## Work required
Output the data below in full, character for character.

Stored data
──────────

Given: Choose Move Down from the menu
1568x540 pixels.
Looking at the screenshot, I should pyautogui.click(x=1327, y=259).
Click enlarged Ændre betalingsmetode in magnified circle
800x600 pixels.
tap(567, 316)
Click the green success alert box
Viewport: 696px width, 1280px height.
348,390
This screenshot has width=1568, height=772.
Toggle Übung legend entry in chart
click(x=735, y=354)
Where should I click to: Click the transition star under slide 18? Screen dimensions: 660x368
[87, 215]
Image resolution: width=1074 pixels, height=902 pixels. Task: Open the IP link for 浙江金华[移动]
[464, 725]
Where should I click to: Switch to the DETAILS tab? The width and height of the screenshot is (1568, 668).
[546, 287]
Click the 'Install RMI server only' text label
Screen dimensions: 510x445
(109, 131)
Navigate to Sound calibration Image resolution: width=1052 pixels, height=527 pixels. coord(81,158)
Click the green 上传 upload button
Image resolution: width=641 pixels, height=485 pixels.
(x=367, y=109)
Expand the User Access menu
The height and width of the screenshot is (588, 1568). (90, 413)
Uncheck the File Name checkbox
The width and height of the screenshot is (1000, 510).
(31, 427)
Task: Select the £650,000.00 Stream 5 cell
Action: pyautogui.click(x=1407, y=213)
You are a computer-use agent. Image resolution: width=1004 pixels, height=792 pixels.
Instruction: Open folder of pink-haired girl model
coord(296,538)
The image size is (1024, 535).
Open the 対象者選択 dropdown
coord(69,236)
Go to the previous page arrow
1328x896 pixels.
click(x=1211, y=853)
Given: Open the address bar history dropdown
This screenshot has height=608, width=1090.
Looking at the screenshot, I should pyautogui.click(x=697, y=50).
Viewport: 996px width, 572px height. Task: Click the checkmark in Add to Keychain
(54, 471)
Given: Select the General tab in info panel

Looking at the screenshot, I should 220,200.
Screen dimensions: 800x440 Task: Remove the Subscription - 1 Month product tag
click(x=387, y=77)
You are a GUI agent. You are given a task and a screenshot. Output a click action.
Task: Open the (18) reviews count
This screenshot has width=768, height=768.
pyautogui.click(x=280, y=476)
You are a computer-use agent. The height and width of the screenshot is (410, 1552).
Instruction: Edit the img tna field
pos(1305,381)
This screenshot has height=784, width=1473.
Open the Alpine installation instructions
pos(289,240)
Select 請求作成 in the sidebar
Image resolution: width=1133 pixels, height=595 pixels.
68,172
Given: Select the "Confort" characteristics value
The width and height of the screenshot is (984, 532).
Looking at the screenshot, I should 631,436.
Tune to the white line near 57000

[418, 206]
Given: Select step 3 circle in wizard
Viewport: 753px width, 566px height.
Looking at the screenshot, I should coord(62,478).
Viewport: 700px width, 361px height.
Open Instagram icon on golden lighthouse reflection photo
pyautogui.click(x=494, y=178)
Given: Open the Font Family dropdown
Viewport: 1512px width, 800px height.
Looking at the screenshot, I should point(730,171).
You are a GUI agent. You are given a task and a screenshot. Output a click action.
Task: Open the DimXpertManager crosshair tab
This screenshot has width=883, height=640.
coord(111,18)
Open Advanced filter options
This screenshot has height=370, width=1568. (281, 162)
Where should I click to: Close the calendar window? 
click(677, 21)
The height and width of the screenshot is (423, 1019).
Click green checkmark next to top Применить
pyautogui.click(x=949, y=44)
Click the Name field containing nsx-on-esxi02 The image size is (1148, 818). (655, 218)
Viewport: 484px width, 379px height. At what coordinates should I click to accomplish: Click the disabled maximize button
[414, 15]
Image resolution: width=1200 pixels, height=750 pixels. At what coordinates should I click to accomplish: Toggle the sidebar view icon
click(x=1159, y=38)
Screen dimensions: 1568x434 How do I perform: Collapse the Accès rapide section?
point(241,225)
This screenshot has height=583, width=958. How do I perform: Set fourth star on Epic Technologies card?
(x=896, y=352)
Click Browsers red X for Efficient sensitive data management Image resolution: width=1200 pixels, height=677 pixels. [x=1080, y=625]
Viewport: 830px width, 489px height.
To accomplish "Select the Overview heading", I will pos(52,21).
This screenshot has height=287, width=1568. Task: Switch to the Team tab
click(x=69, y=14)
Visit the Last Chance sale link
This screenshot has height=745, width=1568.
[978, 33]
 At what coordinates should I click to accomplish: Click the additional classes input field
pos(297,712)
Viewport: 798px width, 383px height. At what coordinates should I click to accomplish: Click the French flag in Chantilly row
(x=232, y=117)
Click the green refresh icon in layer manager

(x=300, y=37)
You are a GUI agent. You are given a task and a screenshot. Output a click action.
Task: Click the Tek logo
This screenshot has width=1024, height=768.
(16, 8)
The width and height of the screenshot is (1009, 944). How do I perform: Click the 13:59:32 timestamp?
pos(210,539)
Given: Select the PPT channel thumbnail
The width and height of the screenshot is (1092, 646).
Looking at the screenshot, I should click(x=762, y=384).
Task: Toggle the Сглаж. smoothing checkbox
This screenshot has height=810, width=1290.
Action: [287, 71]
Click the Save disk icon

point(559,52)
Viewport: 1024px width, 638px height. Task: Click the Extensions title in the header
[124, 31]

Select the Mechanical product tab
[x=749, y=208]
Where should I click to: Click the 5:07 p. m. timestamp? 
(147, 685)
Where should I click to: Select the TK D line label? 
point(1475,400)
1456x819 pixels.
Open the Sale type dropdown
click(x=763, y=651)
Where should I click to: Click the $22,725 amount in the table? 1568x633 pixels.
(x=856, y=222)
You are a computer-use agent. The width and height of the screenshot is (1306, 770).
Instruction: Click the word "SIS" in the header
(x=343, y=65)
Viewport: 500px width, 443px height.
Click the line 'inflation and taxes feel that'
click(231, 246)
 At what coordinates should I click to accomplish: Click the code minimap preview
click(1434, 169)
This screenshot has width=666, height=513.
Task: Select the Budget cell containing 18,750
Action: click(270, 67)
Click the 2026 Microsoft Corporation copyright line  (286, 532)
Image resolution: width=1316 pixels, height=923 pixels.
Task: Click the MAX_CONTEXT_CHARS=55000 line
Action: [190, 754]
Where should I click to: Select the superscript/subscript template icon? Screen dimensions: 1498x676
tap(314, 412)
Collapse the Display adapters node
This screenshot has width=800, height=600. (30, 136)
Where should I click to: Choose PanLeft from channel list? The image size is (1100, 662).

──────────

## Response
Given: Choose Move Down from the menu
1568x540 pixels.
Looking at the screenshot, I should pyautogui.click(x=1327, y=259).
Click enlarged Ændre betalingsmetode in magnified circle
800x600 pixels.
tap(567, 316)
Click the green success alert box
Viewport: 696px width, 1280px height.
348,390
This screenshot has width=1568, height=772.
Toggle Übung legend entry in chart
click(x=735, y=354)
Where should I click to: Click the transition star under slide 18? Screen dimensions: 660x368
[87, 215]
Image resolution: width=1074 pixels, height=902 pixels. Task: Open the IP link for 浙江金华[移动]
[464, 725]
Where should I click to: Switch to the DETAILS tab? The width and height of the screenshot is (1568, 668).
[546, 287]
Click the 'Install RMI server only' text label
Screen dimensions: 510x445
(109, 131)
Navigate to Sound calibration Image resolution: width=1052 pixels, height=527 pixels. coord(81,158)
Click the green 上传 upload button
Image resolution: width=641 pixels, height=485 pixels.
(x=367, y=109)
Expand the User Access menu
The height and width of the screenshot is (588, 1568). (90, 413)
Uncheck the File Name checkbox
The width and height of the screenshot is (1000, 510).
(31, 427)
Task: Select the £650,000.00 Stream 5 cell
Action: pyautogui.click(x=1407, y=213)
You are a computer-use agent. Image resolution: width=1004 pixels, height=792 pixels.
Instruction: Open folder of pink-haired girl model
coord(296,538)
The image size is (1024, 535).
Open the 対象者選択 dropdown
coord(69,236)
Go to the previous page arrow
1328x896 pixels.
click(x=1211, y=853)
Given: Open the address bar history dropdown
This screenshot has height=608, width=1090.
Looking at the screenshot, I should pyautogui.click(x=697, y=50).
Viewport: 996px width, 572px height. Task: Click the checkmark in Add to Keychain
(54, 471)
Given: Select the General tab in info panel

Looking at the screenshot, I should 220,200.
Screen dimensions: 800x440 Task: Remove the Subscription - 1 Month product tag
click(x=387, y=77)
You are a GUI agent. You are given a task and a screenshot. Output a click action.
Task: Open the (18) reviews count
This screenshot has width=768, height=768.
pyautogui.click(x=280, y=476)
You are a computer-use agent. The height and width of the screenshot is (410, 1552).
Instruction: Edit the img tna field
pos(1305,381)
This screenshot has height=784, width=1473.
Open the Alpine installation instructions
pos(289,240)
Select 請求作成 in the sidebar
Image resolution: width=1133 pixels, height=595 pixels.
68,172
Given: Select the "Confort" characteristics value
The width and height of the screenshot is (984, 532).
Looking at the screenshot, I should 631,436.
Tune to the white line near 57000

[418, 206]
Given: Select step 3 circle in wizard
Viewport: 753px width, 566px height.
Looking at the screenshot, I should coord(62,478).
Viewport: 700px width, 361px height.
Open Instagram icon on golden lighthouse reflection photo
pyautogui.click(x=494, y=178)
Given: Open the Font Family dropdown
Viewport: 1512px width, 800px height.
Looking at the screenshot, I should point(730,171).
You are a GUI agent. You are given a task and a screenshot. Output a click action.
Task: Open the DimXpertManager crosshair tab
This screenshot has width=883, height=640.
coord(111,18)
Open Advanced filter options
This screenshot has height=370, width=1568. (281, 162)
Where should I click to: Close the calendar window? 
click(677, 21)
The height and width of the screenshot is (423, 1019).
Click green checkmark next to top Применить
pyautogui.click(x=949, y=44)
Click the Name field containing nsx-on-esxi02 The image size is (1148, 818). (655, 218)
Viewport: 484px width, 379px height. At what coordinates should I click to accomplish: Click the disabled maximize button
[414, 15]
Image resolution: width=1200 pixels, height=750 pixels. At what coordinates should I click to accomplish: Toggle the sidebar view icon
click(x=1159, y=38)
Screen dimensions: 1568x434 How do I perform: Collapse the Accès rapide section?
point(241,225)
This screenshot has height=583, width=958. How do I perform: Set fourth star on Epic Technologies card?
(x=896, y=352)
Click Browsers red X for Efficient sensitive data management Image resolution: width=1200 pixels, height=677 pixels. [x=1080, y=625]
Viewport: 830px width, 489px height.
To accomplish "Select the Overview heading", I will pos(52,21).
This screenshot has height=287, width=1568. Task: Switch to the Team tab
click(x=69, y=14)
Visit the Last Chance sale link
This screenshot has height=745, width=1568.
[978, 33]
 At what coordinates should I click to accomplish: Click the additional classes input field
pos(297,712)
Viewport: 798px width, 383px height. At what coordinates should I click to accomplish: Click the French flag in Chantilly row
(x=232, y=117)
Click the green refresh icon in layer manager

(x=300, y=37)
You are a GUI agent. You are given a task and a screenshot. Output a click action.
Task: Click the Tek logo
This screenshot has width=1024, height=768.
(16, 8)
The width and height of the screenshot is (1009, 944). How do I perform: Click the 13:59:32 timestamp?
pos(210,539)
Given: Select the PPT channel thumbnail
The width and height of the screenshot is (1092, 646).
Looking at the screenshot, I should click(x=762, y=384).
Task: Toggle the Сглаж. smoothing checkbox
This screenshot has height=810, width=1290.
Action: [287, 71]
Click the Save disk icon

point(559,52)
Viewport: 1024px width, 638px height. Task: Click the Extensions title in the header
[124, 31]

Select the Mechanical product tab
[x=749, y=208]
Where should I click to: Click the 5:07 p. m. timestamp? 
(147, 685)
Where should I click to: Select the TK D line label? 
point(1475,400)
1456x819 pixels.
Open the Sale type dropdown
click(x=763, y=651)
Where should I click to: Click the $22,725 amount in the table? 1568x633 pixels.
(x=856, y=222)
You are a computer-use agent. The width and height of the screenshot is (1306, 770).
Instruction: Click the word "SIS" in the header
(x=343, y=65)
Viewport: 500px width, 443px height.
Click the line 'inflation and taxes feel that'
click(231, 246)
 At what coordinates should I click to accomplish: Click the code minimap preview
click(1434, 169)
This screenshot has width=666, height=513.
Task: Select the Budget cell containing 18,750
Action: click(270, 67)
Click the 2026 Microsoft Corporation copyright line  (286, 532)
Image resolution: width=1316 pixels, height=923 pixels.
Task: Click the MAX_CONTEXT_CHARS=55000 line
Action: [190, 754]
Where should I click to: Select the superscript/subscript template icon? Screen dimensions: 1498x676
tap(314, 412)
Collapse the Display adapters node
This screenshot has width=800, height=600. (30, 136)
Where should I click to: Choose PanLeft from channel list? The image size is (1100, 662).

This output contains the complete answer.